I would not be surprised if we ended up with Keir Starmer as PM. May's government collapses. No acceptable Tory candidate. Labour MP's won't back their own Leader as PM, Starmer goes to the Palace.
mountainkiss: (Default)

[personal profile] mountainkiss 2018-11-14 01:20 pm (UTC)(link)
I think you're right about Tory Remainers. (You must I think be wrong about Jo Johnson because he's made his position so publicly clear.)

I'm pretty sure the ERG can muster 30-40 votes against and will do, and I am equally sure that the DUP will vote against.

I think the really interesting thing is going to be where the Labour Party votes. Corbyn might now pay the price here for his lack of engagement with the Parliamentary party, and some of me would like to see this happen. Party members will have to trade off their own constituency polling (and indeed general election polling), their fear of being associated with No Deal, their desire to bring down the Government and trigger an election, their personal views on a Corbyn government and other factors that I haven't thought about. I can't really call this one and would want much more detailed modelling, but I wouldn't want to be a Labour whip right now.

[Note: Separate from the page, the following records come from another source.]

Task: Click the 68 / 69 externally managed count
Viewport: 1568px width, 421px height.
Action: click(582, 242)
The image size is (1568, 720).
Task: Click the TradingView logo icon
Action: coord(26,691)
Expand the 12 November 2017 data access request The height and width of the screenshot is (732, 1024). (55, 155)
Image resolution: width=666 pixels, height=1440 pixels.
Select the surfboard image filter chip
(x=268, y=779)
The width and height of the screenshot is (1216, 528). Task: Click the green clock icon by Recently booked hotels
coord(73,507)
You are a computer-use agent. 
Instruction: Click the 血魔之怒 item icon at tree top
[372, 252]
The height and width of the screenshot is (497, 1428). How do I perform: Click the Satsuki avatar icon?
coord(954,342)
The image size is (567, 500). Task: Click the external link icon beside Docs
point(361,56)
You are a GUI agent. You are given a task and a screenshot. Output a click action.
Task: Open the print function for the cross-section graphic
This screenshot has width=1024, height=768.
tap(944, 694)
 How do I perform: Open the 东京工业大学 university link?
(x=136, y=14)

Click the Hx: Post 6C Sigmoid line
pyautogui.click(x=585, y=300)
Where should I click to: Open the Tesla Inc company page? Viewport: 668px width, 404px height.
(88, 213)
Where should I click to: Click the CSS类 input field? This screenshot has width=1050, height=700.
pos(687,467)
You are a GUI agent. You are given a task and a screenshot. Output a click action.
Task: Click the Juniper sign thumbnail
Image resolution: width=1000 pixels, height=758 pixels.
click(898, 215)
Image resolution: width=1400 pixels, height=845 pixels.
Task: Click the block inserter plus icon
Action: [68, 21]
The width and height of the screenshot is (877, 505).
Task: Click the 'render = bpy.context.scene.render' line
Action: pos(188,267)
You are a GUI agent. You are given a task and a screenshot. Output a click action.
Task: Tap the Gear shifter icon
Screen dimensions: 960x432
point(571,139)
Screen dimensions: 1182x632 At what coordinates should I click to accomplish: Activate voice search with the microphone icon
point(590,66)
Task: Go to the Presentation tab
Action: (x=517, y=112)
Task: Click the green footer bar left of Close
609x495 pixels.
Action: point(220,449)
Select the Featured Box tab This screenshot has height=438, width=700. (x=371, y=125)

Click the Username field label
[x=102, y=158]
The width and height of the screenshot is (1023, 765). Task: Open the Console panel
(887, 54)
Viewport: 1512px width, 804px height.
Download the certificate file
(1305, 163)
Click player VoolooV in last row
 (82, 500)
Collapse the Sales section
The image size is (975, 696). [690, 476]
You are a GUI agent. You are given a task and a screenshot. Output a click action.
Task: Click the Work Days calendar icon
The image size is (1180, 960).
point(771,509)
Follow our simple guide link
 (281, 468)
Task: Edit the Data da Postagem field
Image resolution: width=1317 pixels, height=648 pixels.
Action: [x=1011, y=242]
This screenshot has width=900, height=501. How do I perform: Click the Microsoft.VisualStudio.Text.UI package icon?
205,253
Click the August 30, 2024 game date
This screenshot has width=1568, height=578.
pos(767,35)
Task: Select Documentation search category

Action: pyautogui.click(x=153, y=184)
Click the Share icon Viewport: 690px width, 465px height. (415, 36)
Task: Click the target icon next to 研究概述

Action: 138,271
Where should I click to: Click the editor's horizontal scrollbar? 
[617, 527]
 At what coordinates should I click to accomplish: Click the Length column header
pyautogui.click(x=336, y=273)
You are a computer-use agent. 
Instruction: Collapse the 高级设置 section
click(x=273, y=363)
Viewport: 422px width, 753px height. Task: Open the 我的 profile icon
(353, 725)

Am I repeating a conversation we've previously had? Am getting slight sense of deja vu. Apologies if so.
mountainkiss: (Default)

[personal profile] mountainkiss 2018-11-14 01:26 pm (UTC)(link)
I've seen that, but I haven't seen it accompanied by Labour Party politicians advocating for it, except for the usual suspects. I am not sure that I think that the polling is yet sufficiently reliable to be a significant factor here when compared with how the constituencies voted during the actual referendum. But could be wrong.
danieldwilliam: (Default)

[personal profile] danieldwilliam 2018-11-14 01:57 pm (UTC)(link)
There does not have to be a General Election for there to be a change of Prime Minister and the Prime Minister does not have to be a Party Leader. If there were enough Tory Remainer so inclined Keir Starmer could lead a Government of National Unity with Corbyn as Labour Leader.

I think you are right about the ERG numbers. If they had more they would propose a motion of No Confidence in May as Tory Leader.
mountainkiss: (Default)

[personal profile] mountainkiss 2018-11-14 03:13 pm (UTC)(link)

I find it pretty hard to envisage the circumstances under which this could happen.

danieldwilliam: (Default)

[personal profile] danieldwilliam 2018-11-15 10:53 am (UTC)(link)
Which is why he's 100/1.
calimac: (Default)

[personal profile] calimac 2018-11-13 04:32 pm (UTC)(link)
So the staunch Leavers in the Conservative Party are against this bill, but the staunch Leavers in the Labour Party will probably vote for it. That's what you wrote, but I want to confirm it's what you meant.

But the big question in my mind is: if the bill fails, and the competent MPs force May out, who are they going to get to replace her, who'd be tolerable to them and whom the party would accept?
agoodwinsmith: (Default)

[personal profile] agoodwinsmith 2018-11-13 08:29 pm (UTC)(link)
Start now on non-perishables that are imported - tins of coconut milk sort of thing.